Cadre 1: Verhaert, Qinetiq, Redwire 
Frank Preud’homme (58 ans), directeur du développement commercial de Redwire Europe, a rejoint l’entreprise de Kruibeke quand elle s’appelait encore Verhaert et comptait 5 employés. « Lorsque l’anglais Qinetiq a repris l’activité en 2005, il était question de bâtir une entreprise européenne. Mais 15 ans plus tard, c’était encore toujours une co-entreprise belgo-britannique, avec une activité en Belgique orientée vers le spatial et une autre au Royaume-Uni axée sur la défense. Faute de stratégie européenne, nous avons été mis en vente. L’américain Redwire est entré en scène assez tardivement, mais culturellement les liens se sont vite resserrés. Depuis octobre 2022, nous faisons partie d’un groupe 100% spatial. » C’est une relation gagnant-gagnant. « Nous avons désormais accès au vaste marché américain, tandis que Redwire renforce sa présence sur le marché européen en pleine croissance. » Au cours des 5 dernières années, Redwire Europe a doublé son chiffre d’affaires et ses effectifs, forts de 180 salariés aujourd’hui.

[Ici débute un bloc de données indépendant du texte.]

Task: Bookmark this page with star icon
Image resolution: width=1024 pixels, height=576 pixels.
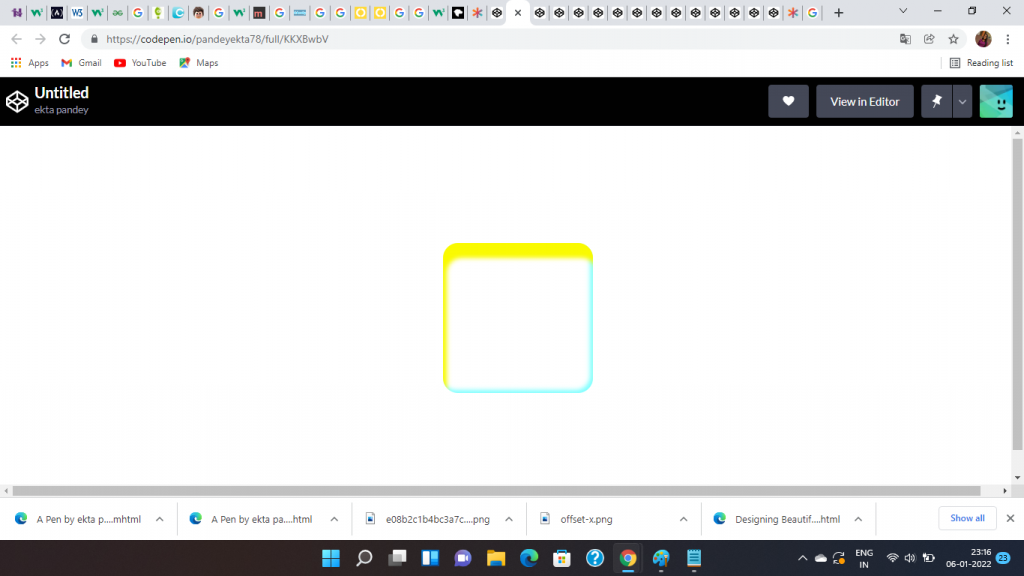Action: click(954, 39)
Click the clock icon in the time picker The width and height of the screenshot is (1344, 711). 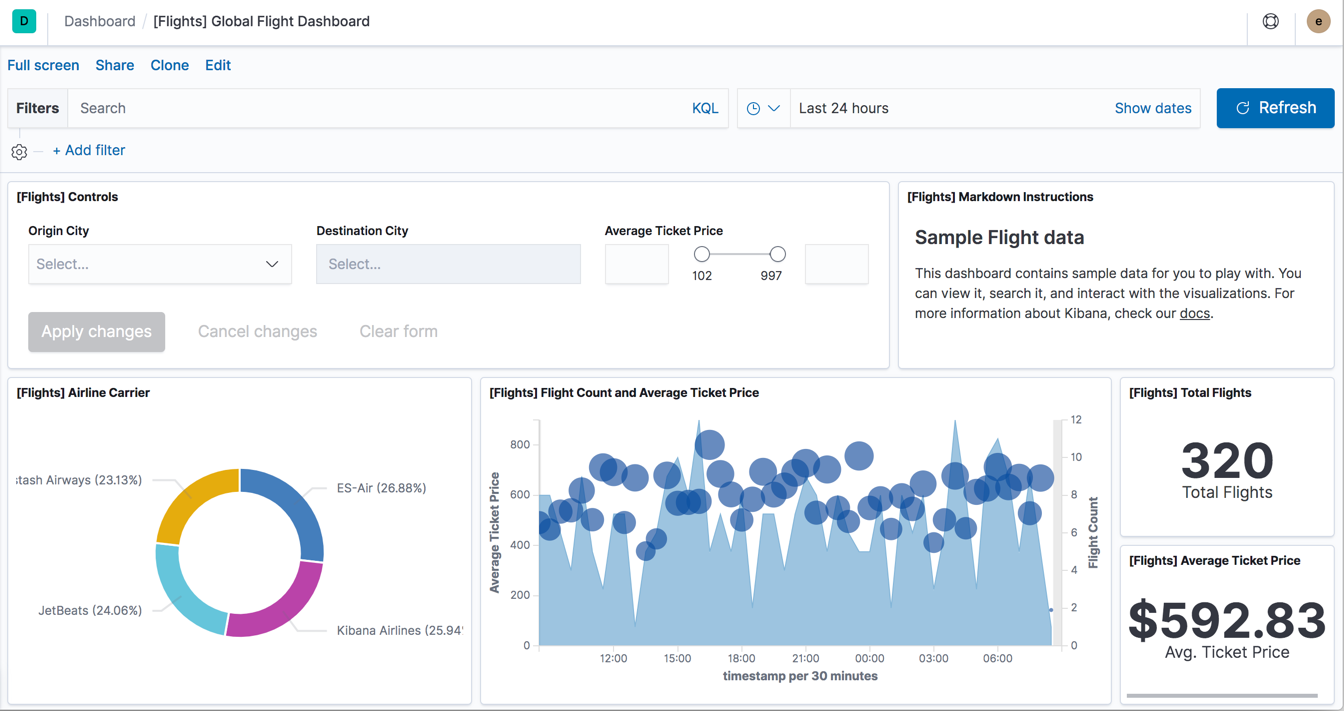tap(756, 108)
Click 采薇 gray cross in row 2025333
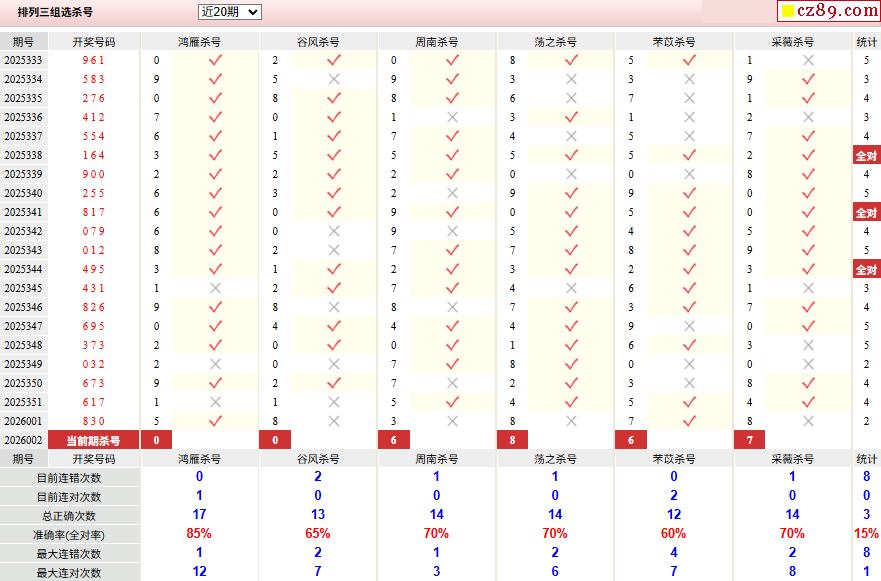The image size is (881, 581). (809, 60)
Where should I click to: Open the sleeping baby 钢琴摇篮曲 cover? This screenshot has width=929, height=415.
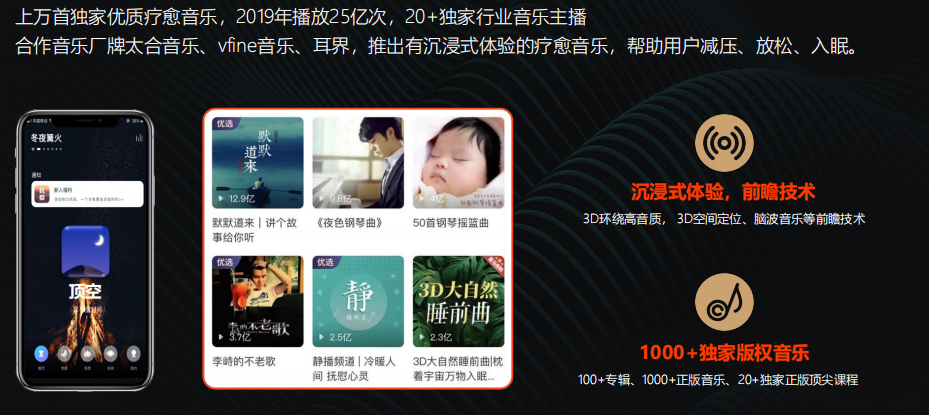[459, 162]
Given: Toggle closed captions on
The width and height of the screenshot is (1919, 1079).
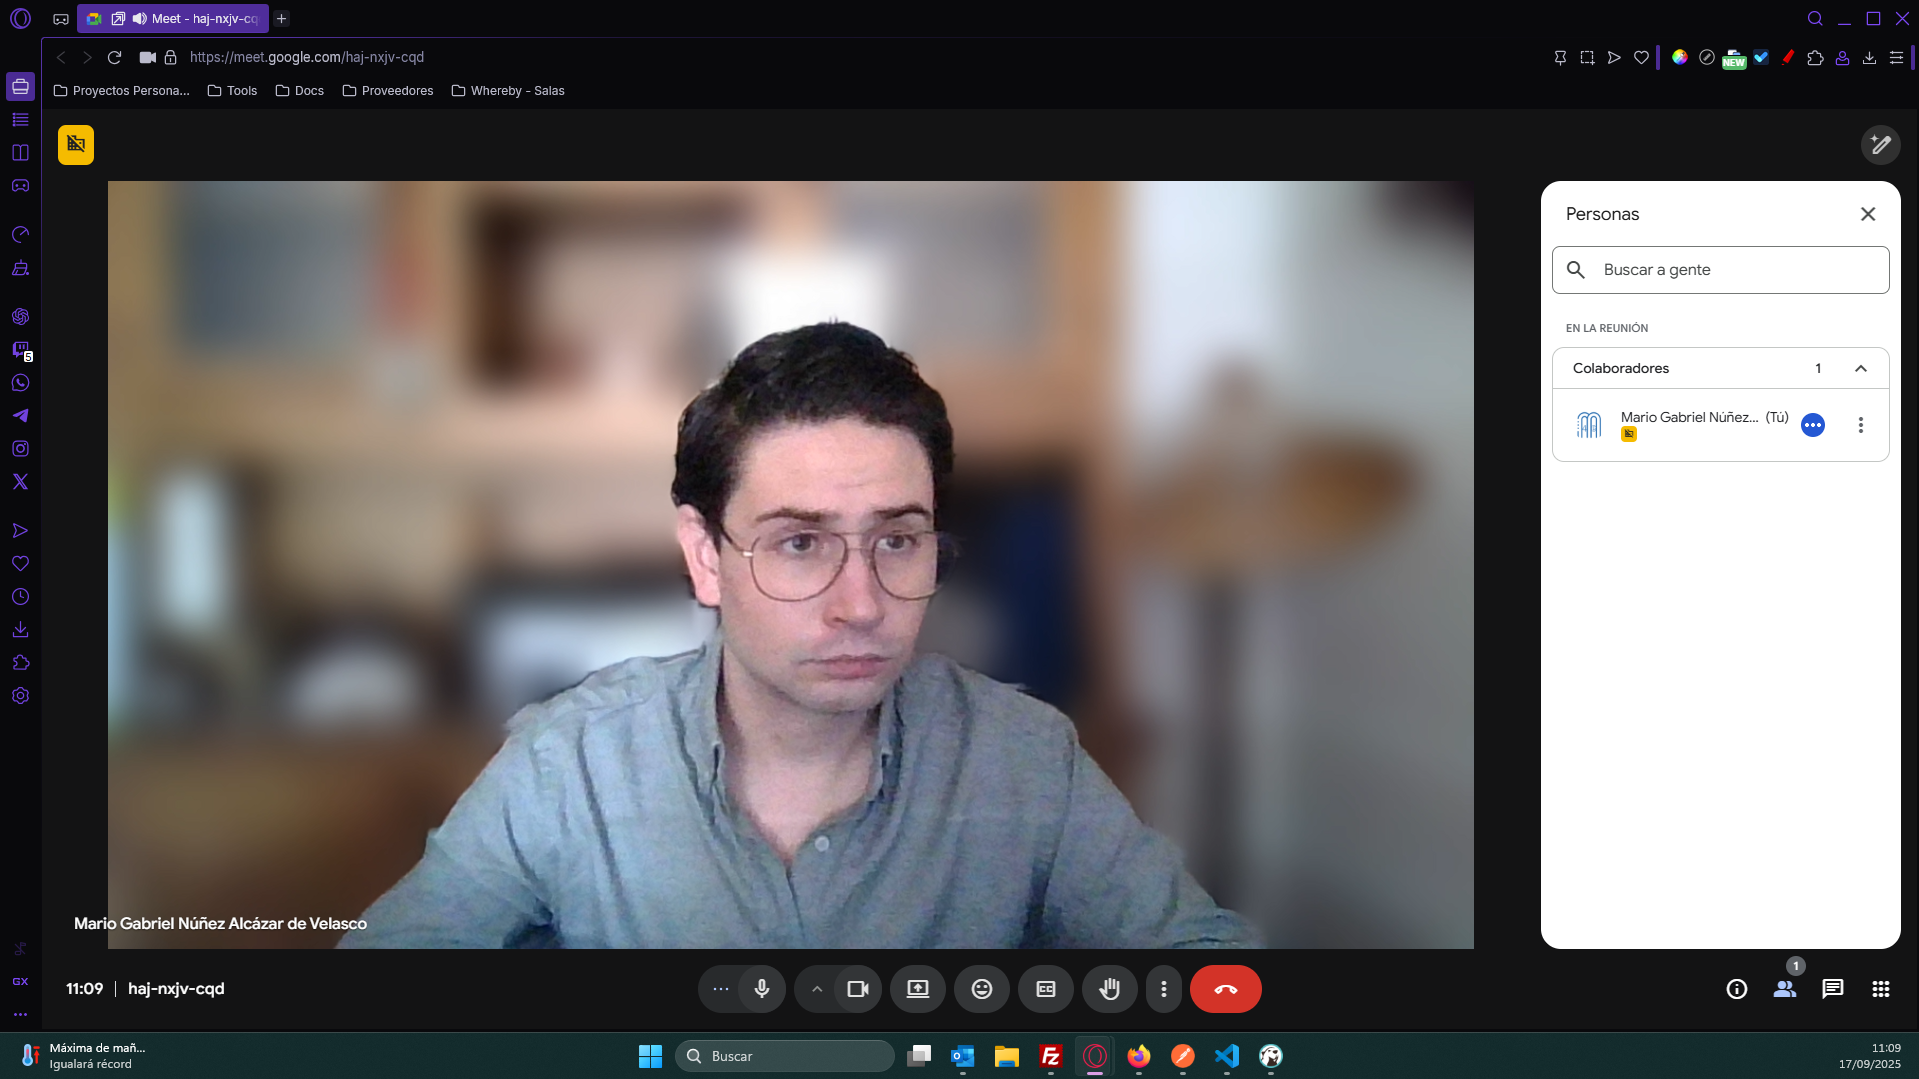Looking at the screenshot, I should click(x=1045, y=989).
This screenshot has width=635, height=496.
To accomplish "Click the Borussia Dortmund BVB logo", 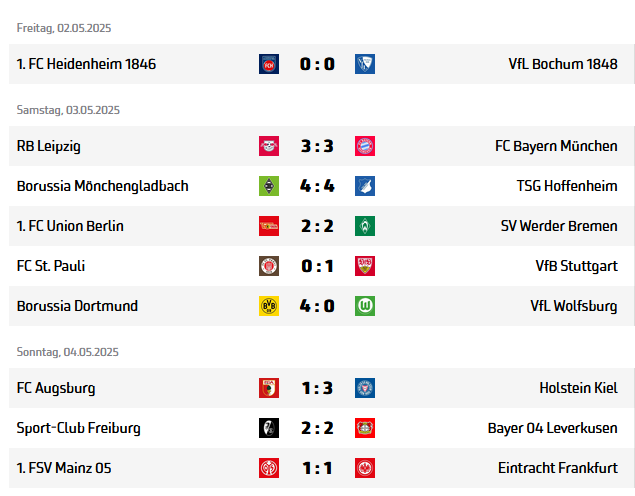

Redwire a été fondée il y a 4 ans par des sociétés de capital-risque qui voulaient mettre sur le marché un nouvel acteur de taille moyenne. Une startup de plus. Mais en trois ans, ils ont acheté pas moins de 9 entreprises. « Elles ont été restructurées sous forme d’entreprise unique l’année passée. Aux États-Unis, deux grandes entités emploient ensemble 700 personnes. En Europe, nous sommes la 3ème unité. Redwire Europe représente un quart des effectifs et du chiffre d’affaire. » Une ancienne division au Luxembourg employant quelques 30 personnes a également rejoint Redwire Europe.

Cadre 2: GEO, MEO et LEO 
Les satellites en orbite géostationnaire (GEO) restent en permanence au-dessus d’un point fixe de la terre à 36.000 km d’altitude. Il s’agit notamment des satellites météorologiques, de télévision et de communication. Les satellites à orbite moyenne (MEO), comme les satellites GPS, Galileo et d’autres systèmes de navigation, évoluent généralement entre 5.000 et 20.000 km d’altitude. Les satellites Internet et de communication à orbite basse (LEO), comme la Station spatiale internationale (ISS), évoluent à une altitude de 500 à 1.200 km. Plus de 8.000 tonnes de débris flotteraient dans tout l’espace terrestre. Il s’agit notamment de quelques 30.000 morceaux de  satellites désaffectés et autres débris, de quelques centimètres à… beaucoup plus. Tous ces débris doivent être surveillés afin d’éviter le risque de collision avec un satellite coûteux. Le réseau américain de surveillance spatiale tient un catalogue des débris de plus de 5 à 10 cm en orbite basse, et des débris de 30 à 100 cm en orbite géostationnaire (GEO). La NASA estime que près d’un demi-million de débris de 1 à 10 cm sont en orbite autour de la terre, et 128 millions débris de plus d’1 millimètre. En orbite basse, ces objets peuvent atteindre une vitesse de 8 km/s, soit quasi 30.000 km/h. Cela peut faire beaucoup de dégâts, avec pour conséquence : encore plus de débris!